Estudo diz que passado climático da Terra aponta para futuro super-aquecido

Estudo diz que passado climático da Terra aponta para futuro super-aquecido

O nosso planeta pode ficar insuportavelmente quente, mesmo que os gases de efeito estufa na atmosfera permaneçam nos níveis atuais, de acordo com a primeira reconstrução das temperaturas da superfície de dois milhões de anos, publicada na segunda-feira (26) na revista científica Nature, noticiou hoje o site Ambiente Brasil.

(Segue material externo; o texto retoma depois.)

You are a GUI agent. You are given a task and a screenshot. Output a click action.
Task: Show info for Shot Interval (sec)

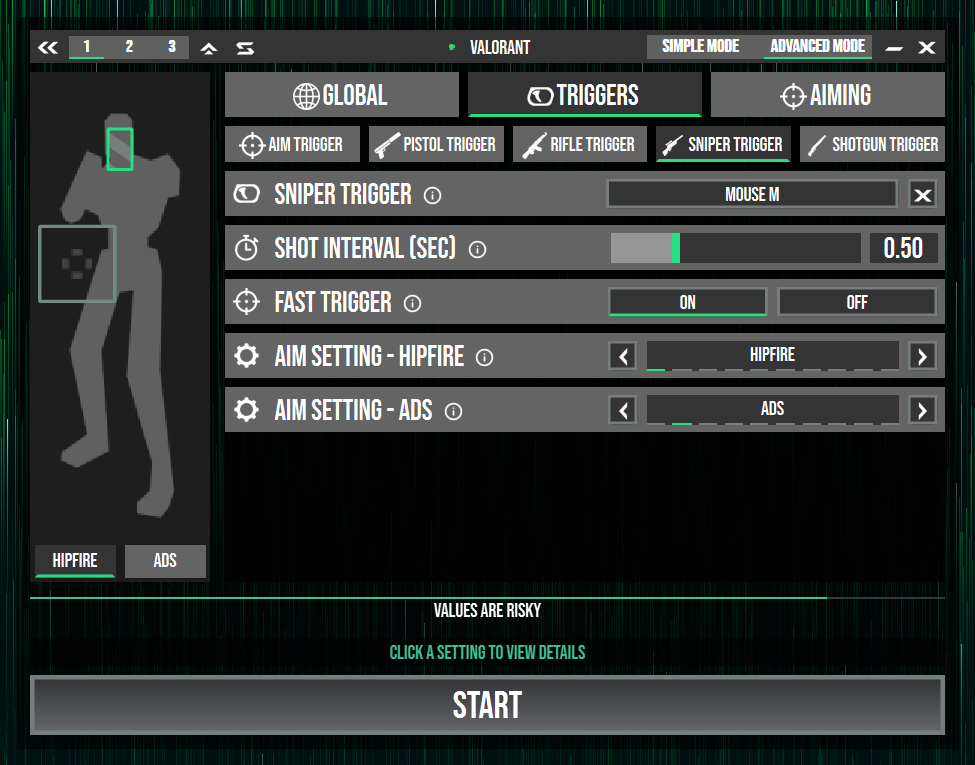tap(477, 249)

“A estabilização dos níveis atuais de gases com efeito estufa já pode comprometer a Terra para um eventual aquecimento total de cinco graus Celsius ao longo dos próximos milénios”, revela o estudo. O comentário refere-se a uma faixa de aquecimento prevista de 3º C a 7º C.

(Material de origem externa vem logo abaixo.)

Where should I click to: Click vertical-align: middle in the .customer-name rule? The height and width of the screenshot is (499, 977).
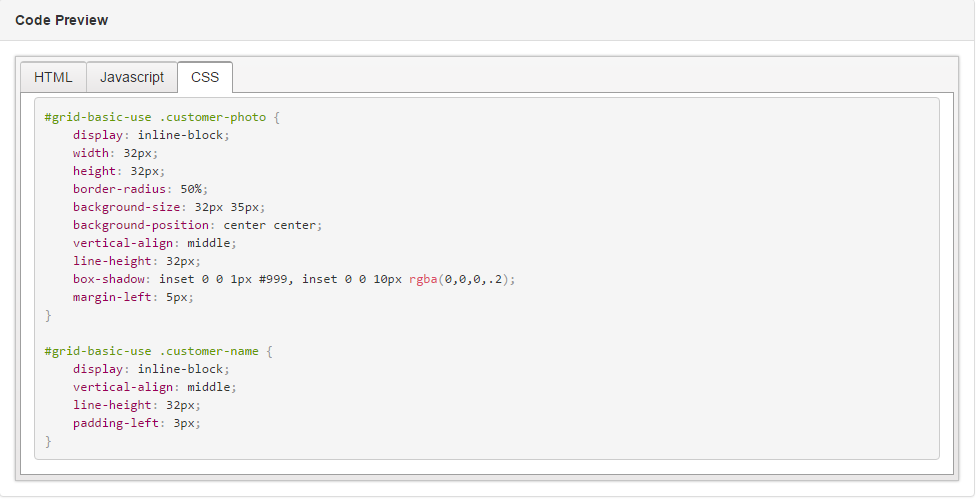coord(154,387)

Mesmo um aquecimento de 3º C pode, a longo prazo, desencadear um turbilhão de impactos nas alterações climáticas, incluindo tempestades causadas pela elevação dos mares, ondas de calor mortais e graves inundações, disse o estudo.

O Painel Intergovernamental sobre Mudanças Climáticas da ONU (IPCC) disse que as concentrações atmosféricas atuais do principal gás de efeito estufa, o CO2 – pouco mais de 400 partes por milhão (ppm) – podem, durante o próximo século, empurrar as temperaturas médias globais entre 2º C e 2,4º C acima do ponto de referência da era pré-industrial.

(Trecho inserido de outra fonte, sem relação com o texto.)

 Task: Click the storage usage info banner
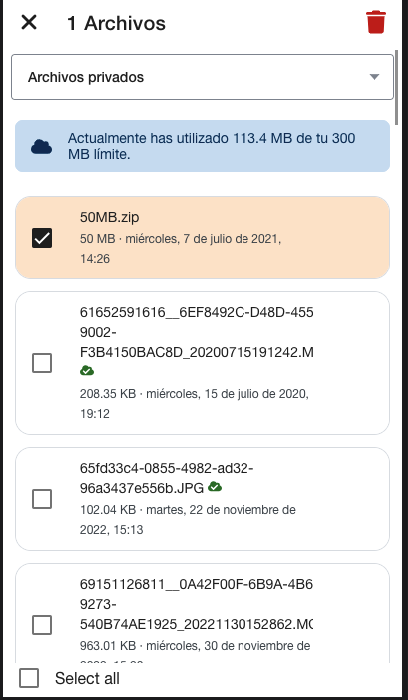(x=202, y=146)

O IPCC concluiu que o aquecimento global de 2º C é um limite relativamente seguro para a humanidade para a maioria das regiões.

Mas um aumento recente de eventos climáticos extremos levou os líderes mundiais a inscreverem um limite de aquecimento ainda mais rigoroso, “bem abaixo de dois graus” Celsius, no Acordo de Paris, assinado por 195 nações em dezembro.

O planeta já aqueceu 1,0º C em relação aos níveis pré-industriais, e dentro de uma década pode registrar um aumento de 1,5º C, disseram cientistas em uma conferência em Oxford na semana passada.

O novo estudo, realizado pela paleoclimatologista Carolyn Snyder, do Programa Interdisciplinar em Meio Ambiente e Recursos da Universidade de Stanford, é o primeiro a reunir um registo contínuo das temperaturas médias da superfície que remonta há dois milhões de anos.